Stochastic grain heating and mid-infrared emission in protostellar cores

TL;DR

This study models stochastic dust grain heating in protostellar cores to explain mid-infrared emissions, finding that standard radiation fields are insufficient and suggesting the need for enhanced radiation or other heating mechanisms.

Contribution

It introduces a detailed model of stochastic dust heating in protostellar cores and compares predictions with observations, highlighting limitations of standard radiation fields.

Findings

Standard interstellar radiation cannot account for observed mid-IR emission.

Enhanced radiation fields are required to match observations.

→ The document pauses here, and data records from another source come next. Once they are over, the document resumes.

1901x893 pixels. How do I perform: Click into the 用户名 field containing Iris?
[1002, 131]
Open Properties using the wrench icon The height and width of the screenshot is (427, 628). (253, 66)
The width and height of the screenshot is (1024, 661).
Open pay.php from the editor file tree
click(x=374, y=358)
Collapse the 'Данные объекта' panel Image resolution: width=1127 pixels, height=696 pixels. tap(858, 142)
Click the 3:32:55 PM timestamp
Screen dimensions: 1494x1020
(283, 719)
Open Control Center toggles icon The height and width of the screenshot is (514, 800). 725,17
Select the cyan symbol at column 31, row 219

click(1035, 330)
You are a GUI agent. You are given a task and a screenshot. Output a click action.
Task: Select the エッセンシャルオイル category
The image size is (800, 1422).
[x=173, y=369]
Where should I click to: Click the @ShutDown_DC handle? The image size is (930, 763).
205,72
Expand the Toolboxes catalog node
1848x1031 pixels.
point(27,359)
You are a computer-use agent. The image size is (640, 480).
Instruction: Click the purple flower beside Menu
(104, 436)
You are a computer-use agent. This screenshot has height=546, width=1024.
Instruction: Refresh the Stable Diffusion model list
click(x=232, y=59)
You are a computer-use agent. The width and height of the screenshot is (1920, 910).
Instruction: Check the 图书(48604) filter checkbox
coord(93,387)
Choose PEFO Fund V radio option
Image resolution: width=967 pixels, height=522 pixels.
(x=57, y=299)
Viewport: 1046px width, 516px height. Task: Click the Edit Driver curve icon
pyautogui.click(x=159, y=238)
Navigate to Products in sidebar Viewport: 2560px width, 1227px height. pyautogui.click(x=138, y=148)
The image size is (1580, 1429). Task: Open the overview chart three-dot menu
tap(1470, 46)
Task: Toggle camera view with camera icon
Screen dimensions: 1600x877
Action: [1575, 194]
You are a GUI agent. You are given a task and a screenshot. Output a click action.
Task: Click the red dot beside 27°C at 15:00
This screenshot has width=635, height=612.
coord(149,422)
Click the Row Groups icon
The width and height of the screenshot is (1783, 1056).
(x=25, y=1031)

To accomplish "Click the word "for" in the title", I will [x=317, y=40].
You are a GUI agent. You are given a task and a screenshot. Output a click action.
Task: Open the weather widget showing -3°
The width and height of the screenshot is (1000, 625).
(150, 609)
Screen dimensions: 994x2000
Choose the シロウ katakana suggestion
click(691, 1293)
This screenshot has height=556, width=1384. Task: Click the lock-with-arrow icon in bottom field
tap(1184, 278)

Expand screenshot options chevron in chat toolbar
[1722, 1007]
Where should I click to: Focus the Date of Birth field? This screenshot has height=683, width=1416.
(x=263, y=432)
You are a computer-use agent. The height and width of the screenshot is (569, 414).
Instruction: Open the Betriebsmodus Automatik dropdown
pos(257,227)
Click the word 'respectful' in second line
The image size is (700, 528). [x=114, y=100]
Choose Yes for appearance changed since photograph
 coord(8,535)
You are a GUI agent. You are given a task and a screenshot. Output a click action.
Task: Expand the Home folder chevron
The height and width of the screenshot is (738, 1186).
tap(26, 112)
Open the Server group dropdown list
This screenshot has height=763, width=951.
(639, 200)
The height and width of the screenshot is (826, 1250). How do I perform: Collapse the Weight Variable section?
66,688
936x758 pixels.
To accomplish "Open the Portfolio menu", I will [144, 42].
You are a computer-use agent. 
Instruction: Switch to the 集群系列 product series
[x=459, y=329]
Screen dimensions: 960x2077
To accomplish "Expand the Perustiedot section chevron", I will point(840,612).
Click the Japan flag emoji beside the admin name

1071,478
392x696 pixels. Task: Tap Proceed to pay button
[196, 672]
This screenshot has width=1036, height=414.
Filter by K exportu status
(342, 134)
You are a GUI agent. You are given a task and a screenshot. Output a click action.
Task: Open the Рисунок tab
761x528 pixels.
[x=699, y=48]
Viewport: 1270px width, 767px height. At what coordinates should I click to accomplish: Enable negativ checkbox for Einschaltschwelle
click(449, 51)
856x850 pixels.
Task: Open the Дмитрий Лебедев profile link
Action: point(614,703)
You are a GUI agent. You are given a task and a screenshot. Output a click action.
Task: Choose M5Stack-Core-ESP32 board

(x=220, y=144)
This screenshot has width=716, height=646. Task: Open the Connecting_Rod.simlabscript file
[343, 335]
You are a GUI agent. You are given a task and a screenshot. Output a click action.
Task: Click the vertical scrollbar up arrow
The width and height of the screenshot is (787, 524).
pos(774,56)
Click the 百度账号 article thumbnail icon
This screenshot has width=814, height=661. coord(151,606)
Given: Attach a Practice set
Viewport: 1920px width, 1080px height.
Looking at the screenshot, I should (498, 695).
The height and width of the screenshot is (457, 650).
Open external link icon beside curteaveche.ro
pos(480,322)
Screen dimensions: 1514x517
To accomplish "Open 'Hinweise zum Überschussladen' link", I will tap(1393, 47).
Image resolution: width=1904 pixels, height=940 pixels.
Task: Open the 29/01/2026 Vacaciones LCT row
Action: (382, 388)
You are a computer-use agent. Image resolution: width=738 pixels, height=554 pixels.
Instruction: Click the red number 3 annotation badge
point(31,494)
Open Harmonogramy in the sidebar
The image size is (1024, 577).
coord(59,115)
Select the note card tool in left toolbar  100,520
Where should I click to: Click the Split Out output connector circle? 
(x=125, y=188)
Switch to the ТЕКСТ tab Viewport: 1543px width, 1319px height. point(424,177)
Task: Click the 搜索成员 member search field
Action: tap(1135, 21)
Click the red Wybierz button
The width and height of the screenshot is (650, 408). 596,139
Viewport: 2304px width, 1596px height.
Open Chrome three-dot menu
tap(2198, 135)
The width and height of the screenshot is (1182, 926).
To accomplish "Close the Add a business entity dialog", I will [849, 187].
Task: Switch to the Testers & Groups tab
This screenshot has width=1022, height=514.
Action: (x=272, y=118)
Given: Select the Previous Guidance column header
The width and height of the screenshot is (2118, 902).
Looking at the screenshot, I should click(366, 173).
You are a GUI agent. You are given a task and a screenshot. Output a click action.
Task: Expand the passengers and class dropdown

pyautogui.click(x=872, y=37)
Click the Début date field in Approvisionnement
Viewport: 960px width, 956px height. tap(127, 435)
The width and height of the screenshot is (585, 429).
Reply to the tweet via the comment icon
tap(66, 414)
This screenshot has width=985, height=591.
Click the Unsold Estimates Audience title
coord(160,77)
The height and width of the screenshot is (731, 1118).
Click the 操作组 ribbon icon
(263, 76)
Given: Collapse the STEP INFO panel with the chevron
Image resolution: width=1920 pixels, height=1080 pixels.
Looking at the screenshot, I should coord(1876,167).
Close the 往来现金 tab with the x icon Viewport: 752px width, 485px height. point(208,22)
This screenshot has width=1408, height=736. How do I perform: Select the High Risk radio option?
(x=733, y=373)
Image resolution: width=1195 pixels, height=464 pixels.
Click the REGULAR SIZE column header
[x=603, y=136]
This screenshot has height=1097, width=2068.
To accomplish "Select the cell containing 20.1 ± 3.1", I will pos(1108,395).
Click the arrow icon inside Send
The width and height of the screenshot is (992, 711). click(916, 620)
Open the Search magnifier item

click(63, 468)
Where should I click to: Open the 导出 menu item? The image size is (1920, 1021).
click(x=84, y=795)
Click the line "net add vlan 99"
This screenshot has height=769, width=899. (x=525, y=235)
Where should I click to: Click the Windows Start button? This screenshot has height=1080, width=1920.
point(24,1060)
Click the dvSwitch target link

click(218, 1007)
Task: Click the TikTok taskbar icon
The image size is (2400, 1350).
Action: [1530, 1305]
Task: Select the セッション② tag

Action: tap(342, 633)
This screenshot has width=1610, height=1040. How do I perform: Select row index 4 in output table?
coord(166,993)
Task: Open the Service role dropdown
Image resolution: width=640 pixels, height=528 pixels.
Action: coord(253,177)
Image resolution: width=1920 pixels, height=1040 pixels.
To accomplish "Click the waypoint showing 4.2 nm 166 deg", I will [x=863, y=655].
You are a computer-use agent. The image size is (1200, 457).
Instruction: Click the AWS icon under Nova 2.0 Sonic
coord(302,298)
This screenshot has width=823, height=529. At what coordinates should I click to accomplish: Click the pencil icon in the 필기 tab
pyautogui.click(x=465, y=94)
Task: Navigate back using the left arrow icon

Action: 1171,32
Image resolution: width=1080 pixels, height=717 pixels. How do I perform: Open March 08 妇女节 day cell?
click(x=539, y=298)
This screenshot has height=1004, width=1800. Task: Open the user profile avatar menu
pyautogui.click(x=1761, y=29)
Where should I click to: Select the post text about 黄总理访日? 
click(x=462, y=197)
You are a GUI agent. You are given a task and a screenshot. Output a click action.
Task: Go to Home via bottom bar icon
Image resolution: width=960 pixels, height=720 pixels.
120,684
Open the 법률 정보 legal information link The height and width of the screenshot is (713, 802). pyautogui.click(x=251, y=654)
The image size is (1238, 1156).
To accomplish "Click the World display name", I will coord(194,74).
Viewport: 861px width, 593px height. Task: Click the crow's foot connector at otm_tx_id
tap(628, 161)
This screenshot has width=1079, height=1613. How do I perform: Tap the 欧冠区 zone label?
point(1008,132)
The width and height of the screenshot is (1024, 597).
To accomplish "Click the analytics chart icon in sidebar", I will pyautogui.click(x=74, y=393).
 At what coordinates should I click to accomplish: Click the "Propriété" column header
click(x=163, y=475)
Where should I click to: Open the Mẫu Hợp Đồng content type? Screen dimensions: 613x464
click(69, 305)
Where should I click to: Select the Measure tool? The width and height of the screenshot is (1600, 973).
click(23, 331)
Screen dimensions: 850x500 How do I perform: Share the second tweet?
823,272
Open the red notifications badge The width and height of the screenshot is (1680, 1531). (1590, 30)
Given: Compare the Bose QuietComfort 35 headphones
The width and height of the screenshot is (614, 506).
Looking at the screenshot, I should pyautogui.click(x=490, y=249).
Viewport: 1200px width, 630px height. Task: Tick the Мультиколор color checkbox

Model predicts ring-like emission pattern not seen in reality.

Abstract

Stochastic heating of small grains is often mentioned as a primary cause of large infrared (IR) fluxes from star-forming galaxies, e.g. at 24\mu m. If the mechanism does work at a galaxy-wide scale, it should show up at smaller scales as well. We calculate temperature probability density distributions within a model protostellar core for four dust components: large silicate and graphite grains, small graphite grains, and polycyclic aromatic hydrocarbon particles. The corresponding spectral energy distributions are calculated and compared with observations of a representative infrared dark cloud core. We show that stochastic heating, induced by the standard interstellar radiation field, cannot explain high mid-IR emission toward the centre of the core. In order to reproduce the observed emission from the core projected centre, in particular, at 24\mu m, we need to increase the ambient radiation field by a factor of about 70. However, the model with enhanced radiation field predicts even higher intensities at the core periphery, giving it a ring-like appearance, that is not observed. We discuss possible implications of this finding and also discuss a role of other non-radiative dust heating processes.